Mon regard tombe sur une gamine aux grands yeux curieux, une petite Vestaya aux oreilles mobiles qui m’observe sans peur. Elle penche la tête sur le côté, intriguée par ma réaction.

Ekko éclate de rire.


— C’est Rune, la fille de mon ami.


La gamine me sourit avant de repartir en trottinant vers les autres enfants, insouciante, comme si de rien n’était.

Je reste figée. Je baisse lentement les yeux vers ma main, là où elle m’a touchée. Ce courant électrique. Cette chaleur. C’était si… doux.

Mon souffle est court. Je déteste ça. Je déteste ne pas comprendre. Pourquoi elle m’a touchée ? Pourquoi elle n’a pas eu peur ?

Pourquoi… pourquoi ça me brûle autant à l’intérieur ?

Je relève les yeux, cherchant Rune du regard. Hésitante. Perdue.

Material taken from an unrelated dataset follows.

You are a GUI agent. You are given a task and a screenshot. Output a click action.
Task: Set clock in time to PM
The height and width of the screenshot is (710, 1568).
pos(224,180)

— Sa mère est morte peu de temps avant Silco, murmure Ekko. Comme beaucoup d’entre nous. Ils savent que c’est toi qui l’as tué, alors… pour eux, t’es une héroïne.


Je me fige.

Silco.

Son nom claque dans mon esprit comme un coup de feu.

Mon cœur se serre. Une douleur sourde remonte dans ma poitrine, familière et insupportable à la fois.

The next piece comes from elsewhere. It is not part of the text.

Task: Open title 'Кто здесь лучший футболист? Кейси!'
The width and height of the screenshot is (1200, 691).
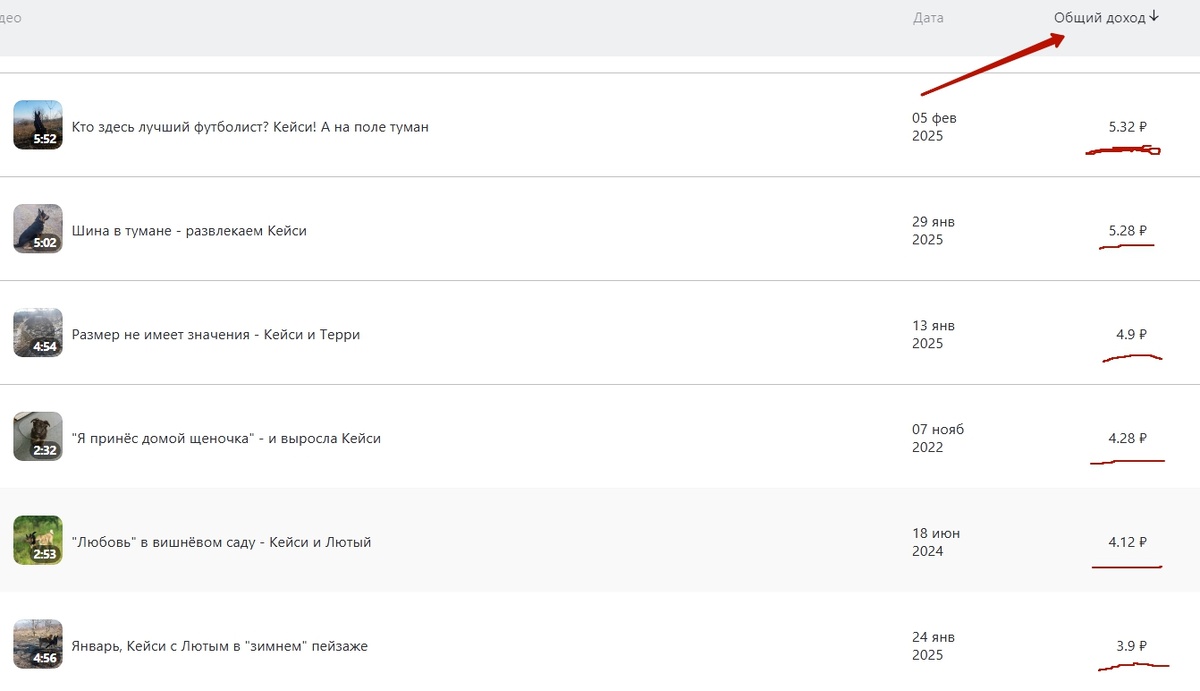Action: point(250,127)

Héros. Quel mot stupide. Ils ne savent rien. Ils ne savent pas ce que ça m’a coûté.

Je sens alors la main d’Ekko attraper le bord de ma capuche. Lentement, il la fait glisser en arrière, découvrant mon visage.

Comme pour m’obliger à affronter la réalité.

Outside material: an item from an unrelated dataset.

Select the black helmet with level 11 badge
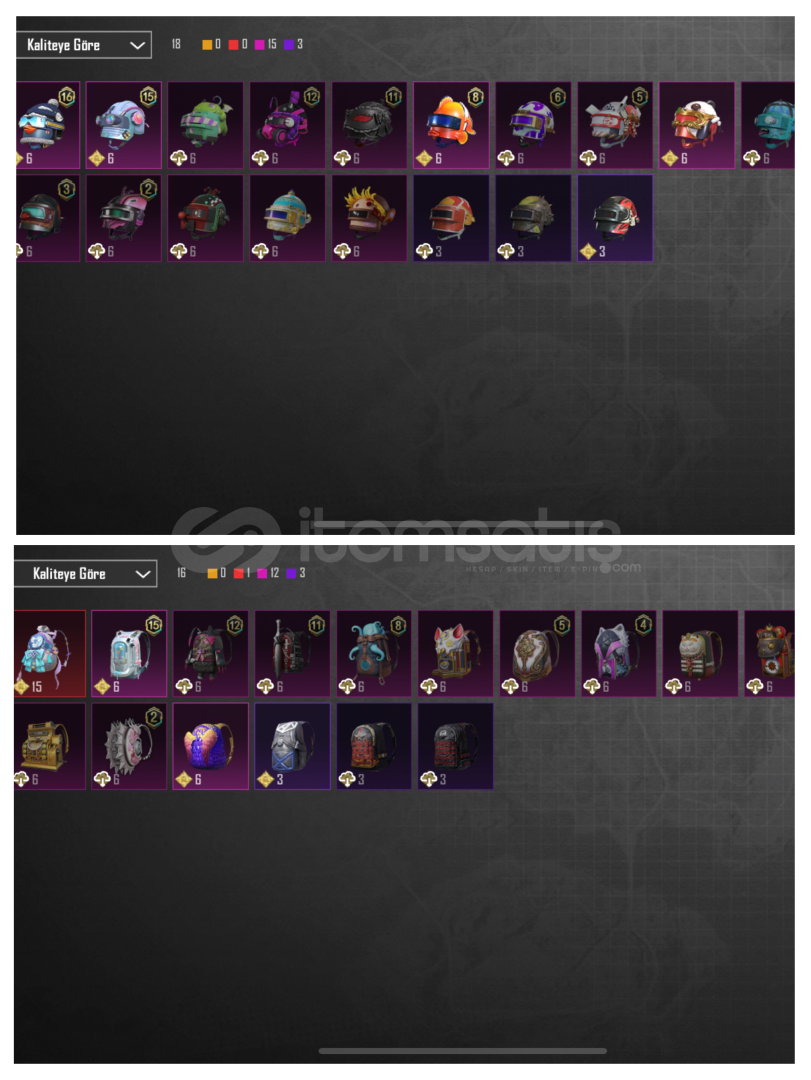This screenshot has width=811, height=1080. tap(369, 125)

Je ferme les yeux un instant. Exposée. Vulnérable.

Des chuchotements s’élèvent autour de nous. Des murmures surpris, peut-être fascinés.

Je serre les dents, prête à exploser.

Mais Ekko se contente de dire, simplement, comme si tout était normal :


— Allez, viens.


J’ouvre les yeux.

Il est déjà en train de grimper dans l’arbre, sûr de lui, certain que je vais le suivre.

Il sait que c’est trop pour moi. Que si je reste ici plus longtemps, je vais craquer.

Alors je lui emboîte le pas, incapable de comprendre pourquoi je le fais.


— Je préfère mon repaire au tien. C’est trop peuplé ici. Tous ces gens… Beurk.


Ekko rit doucement, secouant la tête.


— C’est justement pour ça que je l’aime autant.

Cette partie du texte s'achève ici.